A rough explanation of the file column layout:

  1. Aliases: The current name(s) associated with the chromosome Y coordinates.
  2. Contig: Either chrY or chrY_KI270740v1_random. The later is a region of DYZ19, which the exact location within chrY is unknown.
  3. pos (GRCh38): The starting position of the variant on the GRCh38 reference.
  4. (blank): This column can be filtered for "Fail" or "->". A fail value indicates the coordinate cannot be mapped back to GRCh37.
  5. Contig: The calculated hg19 chromosome for the variant.
  6. pos (GRCh37): The starting position of the variant on the GRCh37 reference.
  7. ref: This is usually the reference allele, but may contain the ancestral value defined in ybrowse.org. This allows variants like P312 to call correctly.
  8. alt: This is usually the alternate allele defining the mutation. (See ref for explanation.)
  9. type: SNP, INDEL or MIXED. A MIXED value indicates multiple mutations at the site are detected in the set but only the most common are reported.
  10. combBED: An indicator if the site is included in the combBED ranges defined by Adamov et al's, Defining a New Rate Constant for Y-Chromosome SNPs based on Full Sequencing Data. Markers in the regions are more likely to be correctly aligned and can be used to estimate branch ages.
    • LowQual: Phred-scaled quality score between 30 and 50
    • VeryLowQual: Phred-scaled quality score <= 30
    • REJECTED: Quality score < 10
    • LowQD: Variant Confidence / Quality by Depth is < 1.5
    • LowCoverage: Depth < 5
    • SnpCluster: Multiple SNPs found with 10 bases.
    • When a variant falls inside a known STR, Palindromic Arm or DYZ19, they are also noted here.
  12. Kit information includes the short haplogroup designation on the experimental tree, kit identifier, surname (if known), and the number of reads at the site of a variant. Zero indicates the site was untested in the source BAM. A positive number indicates the number of alt alleles read. A negative number indicates the number of ref alleles read. When a diploid read is present due to poor alignment or testing errors, the count for each value is included ie: T-7/C-1.
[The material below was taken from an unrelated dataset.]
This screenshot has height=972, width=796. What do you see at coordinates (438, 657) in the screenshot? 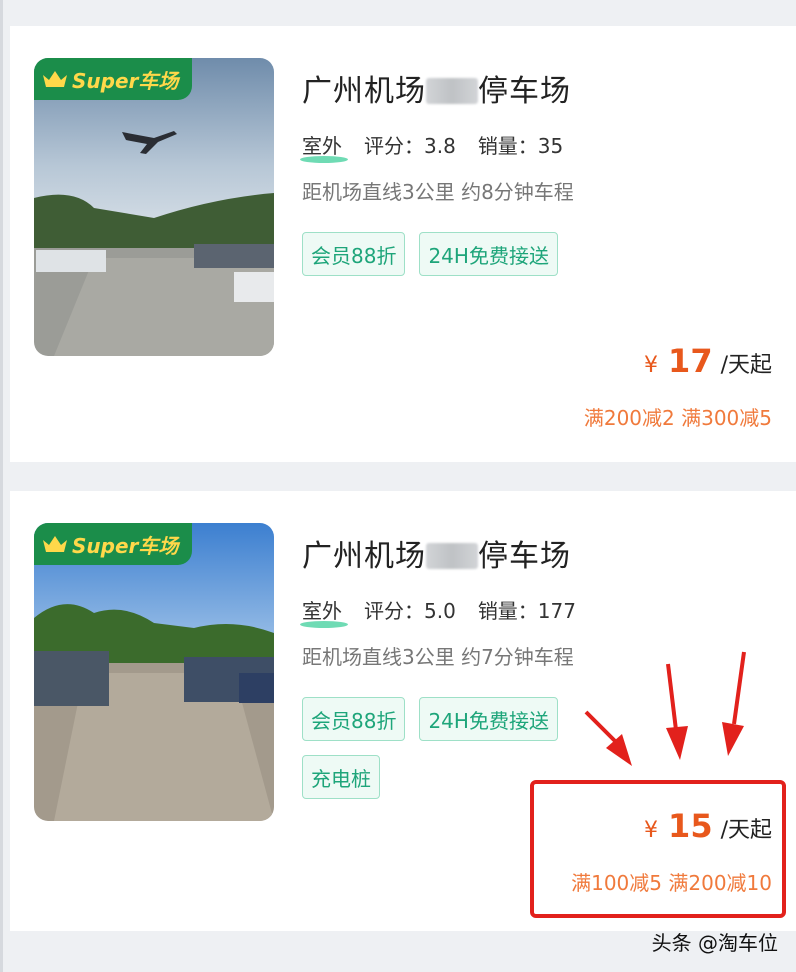
I see `distance-text: 距机场直线3公里 约7分钟车程` at bounding box center [438, 657].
The last four columns of the matrix files are support and summary information. The 'sort' column is used to group the variants currently on the experimental tree together. The 'positive' column conveys how many of the samples are positive for the variant. The 'negative' column conveys how many of the samples are negative for the variant. 'Ambiguous' totals the number of kits where a variant may be present, but the interpretation is not well defined due to alignment problems.
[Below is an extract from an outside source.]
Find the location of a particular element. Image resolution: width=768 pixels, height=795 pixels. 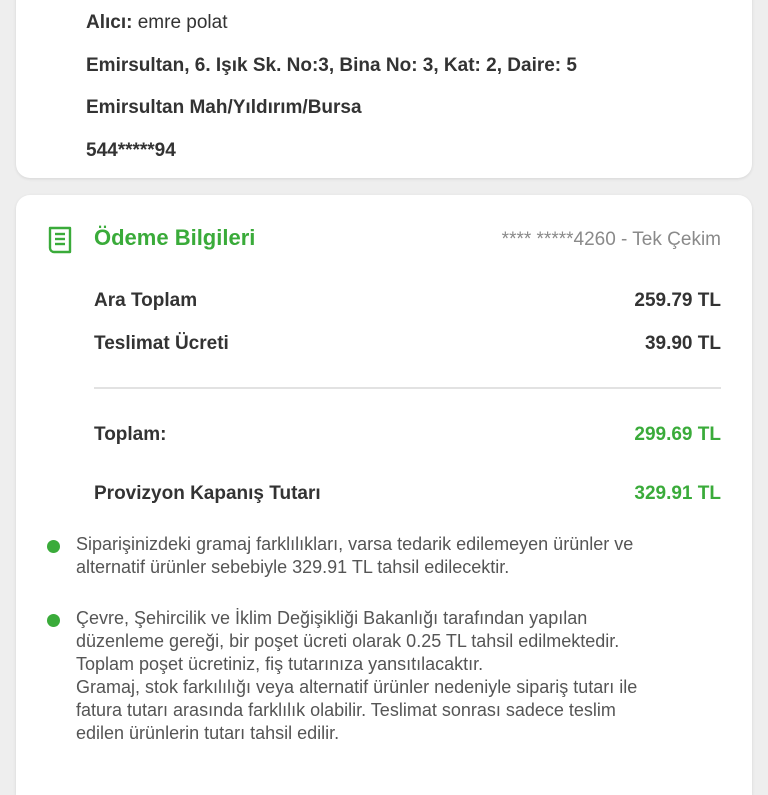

Looking for your Private Variants?

The Experimental Tree now provides a report of private mutations. Search for the kit# of interest and click the button. This should allow much more efficient retrieval of your information. See the FAQ for more details.

Available data sets:

13 Million Workbook Last updated 2019-06-18.
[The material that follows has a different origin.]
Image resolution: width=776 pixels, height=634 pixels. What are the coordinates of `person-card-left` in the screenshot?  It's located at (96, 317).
This Excel workbook contains a sample report from all tests with more than 13,000,000 callable bases. These samples approach the limits of what can be sequenced and correctly aligned with today's technology.

The document is intended as a health check of the underlying tree structure. It will be updated periodically as new samples qualify, the ancestral and derived states of variants are reassigned, and as the tree continues to evolve.